Love, As Always, Pete

The Weekly Letters, by A. Pedersen Wood

March 22, 2000

Dear Everyone:

For my birthday this year, Mother, bless her heart, sent me a deluxe soap dispenser for the shower.  Seems she may have noticed all the suction-cup shelves filled with various pump and squeeze bottles required for a properly equipped bath. 

The dispenser has four tanks, for holding up to four liquids like soap, shampoo, body wash and the like.  Four is hardly enough for a person who uses three different types of soap just to wash her face; but it goes a long way towards clearing some badly-needed elbow-room.  (Bumping elbows with a suction-cup shelf is one of the best ways to loosen it enough for it to come crashing down at around 2:00 in the morning.) 

Not being willing to try drilling holes in shower tiles, I opted to use the “silicon adhesive” that also came with the dispenser, for the purpose of attaching the mounting bracket to the wall.  (This allows you to remove the actual dispenser, should you ever feel the need.)  I waited patiently for the requisite 48 hours to allow the “silicon adhesive” to properly dry.  Then I filled all four tanks and looked forward to our first bath together. 

It was during our first bath together that I realized I had no idea how to make the thing work.  The instructions, which came in two languages (one of which I identified as English, couldn’t begin to guess at the other, although the actual dispenser was made in Italy), and which were all about how to fix the mounting bracket to the wall and about how not to send the dispenser back to the manufacturer if it malfunctioned, even though it had a two-year warranty; gave no real clue as to how to get the dispenser to dispense. 

Luckily, I had not removed any pump and/or squeeze bottles from the shower area; I had merely moved them from one suction-cup shelf to another.  So I was able to take my Sunday night bath without serious repercussions.  Monday night, I took another stab at getting the push-buttons on front of the dispenser to work.  And this time, I was able to get three out of four tanks to release their contents in the appropriate manner.  (Note for future reference:  There’s a sort of priming of the pump required here to get everything flowing properly.) 

As for the third, non-flowing tank, I determined that the “detangling solution” (hair conditioner) was too thick for the dispenser, being more gel-like than liquid.  Replacing it with something else would not be a problem, if I could just figure out a way to remove the current contents from tank three without disturbing the occupants of tanks one, two and four.  Sure, I could lift the whole dispenser off the wall bracket, but then what?  If I tried to pour the conditioner out, you can just imagine what would happen to everything else. 

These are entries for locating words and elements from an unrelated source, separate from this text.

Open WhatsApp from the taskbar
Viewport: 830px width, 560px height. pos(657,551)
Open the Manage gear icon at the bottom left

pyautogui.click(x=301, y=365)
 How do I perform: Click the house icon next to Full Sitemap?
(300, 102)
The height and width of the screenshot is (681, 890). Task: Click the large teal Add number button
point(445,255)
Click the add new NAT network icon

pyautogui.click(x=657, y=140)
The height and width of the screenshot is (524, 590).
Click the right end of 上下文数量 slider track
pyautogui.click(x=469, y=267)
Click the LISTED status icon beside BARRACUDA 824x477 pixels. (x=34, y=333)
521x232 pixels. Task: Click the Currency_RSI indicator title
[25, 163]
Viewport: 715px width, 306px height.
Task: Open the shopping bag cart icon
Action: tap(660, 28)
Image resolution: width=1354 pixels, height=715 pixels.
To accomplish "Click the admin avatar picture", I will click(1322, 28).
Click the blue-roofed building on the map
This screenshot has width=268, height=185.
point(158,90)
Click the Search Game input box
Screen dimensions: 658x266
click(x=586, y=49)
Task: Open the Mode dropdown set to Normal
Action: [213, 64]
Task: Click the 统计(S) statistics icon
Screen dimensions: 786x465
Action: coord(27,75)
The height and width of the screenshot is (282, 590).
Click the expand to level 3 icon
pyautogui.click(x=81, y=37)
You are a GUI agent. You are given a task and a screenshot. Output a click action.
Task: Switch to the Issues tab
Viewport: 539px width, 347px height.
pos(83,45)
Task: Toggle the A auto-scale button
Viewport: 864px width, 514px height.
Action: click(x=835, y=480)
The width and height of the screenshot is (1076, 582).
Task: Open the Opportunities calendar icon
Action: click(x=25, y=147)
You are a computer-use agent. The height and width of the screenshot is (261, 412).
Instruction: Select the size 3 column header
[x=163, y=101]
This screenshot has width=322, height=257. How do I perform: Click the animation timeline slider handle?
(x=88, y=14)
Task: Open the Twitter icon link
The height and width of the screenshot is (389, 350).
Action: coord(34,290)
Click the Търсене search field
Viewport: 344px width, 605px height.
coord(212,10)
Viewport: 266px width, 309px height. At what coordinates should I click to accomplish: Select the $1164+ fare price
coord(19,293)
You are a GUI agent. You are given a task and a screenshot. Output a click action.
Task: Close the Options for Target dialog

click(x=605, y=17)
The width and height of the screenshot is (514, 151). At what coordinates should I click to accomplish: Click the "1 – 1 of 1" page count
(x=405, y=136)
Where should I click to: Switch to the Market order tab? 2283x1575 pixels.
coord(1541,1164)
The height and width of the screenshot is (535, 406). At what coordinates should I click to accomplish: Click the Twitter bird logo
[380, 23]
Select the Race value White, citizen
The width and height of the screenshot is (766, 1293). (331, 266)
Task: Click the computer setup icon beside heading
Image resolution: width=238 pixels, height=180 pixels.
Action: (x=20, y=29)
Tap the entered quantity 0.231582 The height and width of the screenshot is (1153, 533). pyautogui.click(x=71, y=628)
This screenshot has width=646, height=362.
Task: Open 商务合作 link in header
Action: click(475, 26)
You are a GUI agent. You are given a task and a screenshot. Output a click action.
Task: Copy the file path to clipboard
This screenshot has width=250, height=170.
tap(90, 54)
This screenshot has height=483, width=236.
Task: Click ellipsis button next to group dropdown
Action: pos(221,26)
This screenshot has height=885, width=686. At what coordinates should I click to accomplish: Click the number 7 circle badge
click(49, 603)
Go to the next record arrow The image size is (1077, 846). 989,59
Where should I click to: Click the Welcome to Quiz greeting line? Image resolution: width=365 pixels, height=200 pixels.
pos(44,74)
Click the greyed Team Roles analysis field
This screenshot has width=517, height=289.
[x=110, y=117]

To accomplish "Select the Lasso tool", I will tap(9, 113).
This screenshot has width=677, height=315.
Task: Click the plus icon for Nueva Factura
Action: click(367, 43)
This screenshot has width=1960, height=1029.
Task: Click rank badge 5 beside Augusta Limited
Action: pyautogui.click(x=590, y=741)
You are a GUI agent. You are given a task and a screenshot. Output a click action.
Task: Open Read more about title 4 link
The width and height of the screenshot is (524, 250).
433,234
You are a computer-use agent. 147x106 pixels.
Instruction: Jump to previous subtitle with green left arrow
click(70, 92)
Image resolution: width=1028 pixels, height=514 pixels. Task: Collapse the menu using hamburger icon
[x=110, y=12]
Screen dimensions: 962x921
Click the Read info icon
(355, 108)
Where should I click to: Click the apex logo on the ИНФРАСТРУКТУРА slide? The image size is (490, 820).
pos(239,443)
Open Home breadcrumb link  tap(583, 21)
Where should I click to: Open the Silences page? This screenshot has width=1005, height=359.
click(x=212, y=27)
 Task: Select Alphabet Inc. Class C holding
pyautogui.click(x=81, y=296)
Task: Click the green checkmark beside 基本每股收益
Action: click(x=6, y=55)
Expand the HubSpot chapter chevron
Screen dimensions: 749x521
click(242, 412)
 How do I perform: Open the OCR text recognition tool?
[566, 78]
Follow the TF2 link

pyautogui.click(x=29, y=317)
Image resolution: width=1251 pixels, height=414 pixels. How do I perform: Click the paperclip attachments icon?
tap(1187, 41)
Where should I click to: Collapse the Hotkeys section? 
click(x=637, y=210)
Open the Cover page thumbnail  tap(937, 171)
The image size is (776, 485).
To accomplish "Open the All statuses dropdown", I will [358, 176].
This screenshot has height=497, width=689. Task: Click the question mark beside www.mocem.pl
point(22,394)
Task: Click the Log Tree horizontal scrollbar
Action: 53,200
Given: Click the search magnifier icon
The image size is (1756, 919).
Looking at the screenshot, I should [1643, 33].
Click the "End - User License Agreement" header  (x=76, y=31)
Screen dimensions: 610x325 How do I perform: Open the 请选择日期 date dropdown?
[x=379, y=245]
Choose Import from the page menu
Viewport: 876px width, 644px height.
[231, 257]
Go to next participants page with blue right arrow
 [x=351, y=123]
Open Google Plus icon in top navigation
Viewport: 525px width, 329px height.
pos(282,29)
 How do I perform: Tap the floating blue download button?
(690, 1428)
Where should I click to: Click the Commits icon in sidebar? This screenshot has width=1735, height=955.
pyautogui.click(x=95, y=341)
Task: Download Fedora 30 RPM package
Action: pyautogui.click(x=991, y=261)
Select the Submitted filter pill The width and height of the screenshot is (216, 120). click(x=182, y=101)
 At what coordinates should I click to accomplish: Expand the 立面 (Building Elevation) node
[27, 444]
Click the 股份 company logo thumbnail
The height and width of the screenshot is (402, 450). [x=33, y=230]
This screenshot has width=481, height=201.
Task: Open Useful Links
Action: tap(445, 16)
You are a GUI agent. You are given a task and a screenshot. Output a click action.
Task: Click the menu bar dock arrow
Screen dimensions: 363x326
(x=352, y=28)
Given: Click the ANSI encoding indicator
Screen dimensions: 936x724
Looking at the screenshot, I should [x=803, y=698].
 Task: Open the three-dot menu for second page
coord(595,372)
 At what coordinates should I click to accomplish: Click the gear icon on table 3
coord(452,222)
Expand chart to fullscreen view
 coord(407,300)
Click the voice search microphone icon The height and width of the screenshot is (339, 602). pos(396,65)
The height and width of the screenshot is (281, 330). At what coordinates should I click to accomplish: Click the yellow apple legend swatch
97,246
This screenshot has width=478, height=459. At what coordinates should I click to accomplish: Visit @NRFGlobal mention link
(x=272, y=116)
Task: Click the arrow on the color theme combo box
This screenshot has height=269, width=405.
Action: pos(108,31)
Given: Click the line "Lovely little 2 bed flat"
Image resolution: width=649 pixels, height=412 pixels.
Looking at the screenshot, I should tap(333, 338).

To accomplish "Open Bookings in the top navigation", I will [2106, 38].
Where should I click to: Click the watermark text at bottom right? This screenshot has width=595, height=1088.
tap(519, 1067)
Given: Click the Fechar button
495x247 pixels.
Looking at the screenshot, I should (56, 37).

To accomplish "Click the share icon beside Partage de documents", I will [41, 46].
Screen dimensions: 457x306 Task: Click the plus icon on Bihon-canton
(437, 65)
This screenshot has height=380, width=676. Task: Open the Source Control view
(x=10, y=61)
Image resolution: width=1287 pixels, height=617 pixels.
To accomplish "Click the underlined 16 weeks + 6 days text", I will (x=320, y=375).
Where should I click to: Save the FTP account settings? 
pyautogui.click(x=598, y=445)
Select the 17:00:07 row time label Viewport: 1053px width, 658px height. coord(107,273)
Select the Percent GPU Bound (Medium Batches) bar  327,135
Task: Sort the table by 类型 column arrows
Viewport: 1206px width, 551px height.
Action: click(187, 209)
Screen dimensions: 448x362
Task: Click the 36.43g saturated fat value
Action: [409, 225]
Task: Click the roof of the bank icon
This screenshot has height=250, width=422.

Which is where the kitchen utensils came into play.  It’s quite amazing what you can do in just a few minutes with a gravy ladle, a bowl, a measuring cup, some warm water, and a turkey baster.  Worked like the proverbial charm.  Hair conditioner replaced with another liquid face cleanser. 

And, next Thanksgiving, if the turkey has an exotic flavor, well, at least it’s well de-tangled. 

Thanks, Mom!  Now if I can just keep which one is which straight. 

In other news… 

One reason I never got around to doing my taxes last weekend is that “Jeannie” and I decided to go and see Erin Brockovich.  Julia Roberts plays Erin and, make no mistake, this is Erin’s story.  Erin is an unemployed single mother of three, with very little education, who lands a job at a small-time law firm headed by Albert Finney as the gruff, but kind-hearted, lawyer who lets her work as a file clerk. 

Let me let you in on a little secret:  In any business office, it is the file clerks who really know what’s going on.  They read everything.  In no time, Erin discovers a discrepancy in a real estate file.  Why would PG&E, who is in the process of buying a piece of property, be paying the medical expenses of the property owners? 

Erin starts investigating and soon uncovers the truth:  The property owners, and a lot of their neighbors, have become sick as a result of possible wrong-doing on the part of PG&E.  Soon Ed, the gruff but kind-hearted lawyer, who was looking forward to coasting his way to retirement, has an enormous possible class-action suit in front of him.  And Erin, in tight clothes and high-heels, is busily working her way over more gravel roadways, digging up even more prospective clients. 

These are working-class people and they relate to Erin in a way they never could to a lawyer, even a small-time one.  Erin speaks their language.  And when she tells a snooty female lawyer in an expensive suit and sensible shoes, exactly where to get off, the audience cheers. 

Erin has her ups and downs, of course, taking the job to support her kids, then getting so caught up in the drama that the kids accuse her of ignoring them.  She dresses like trash, then complains that no one takes her seriously.  In fact, try hard to spot the one scene in which at least one part of her bra is NOT showing. 

There are a number of discrepancies in the film, like the tough biker dude neighbor.  But, all in all, it’s a pleasant piece, even when you know going in how it’s going to end.  Watch for Peter Coyote in an ironic role.  He currently makes his “bread and butter” money doing voice-overs for a popular water filtration system, something that wouldn’t have helped these people one little bit.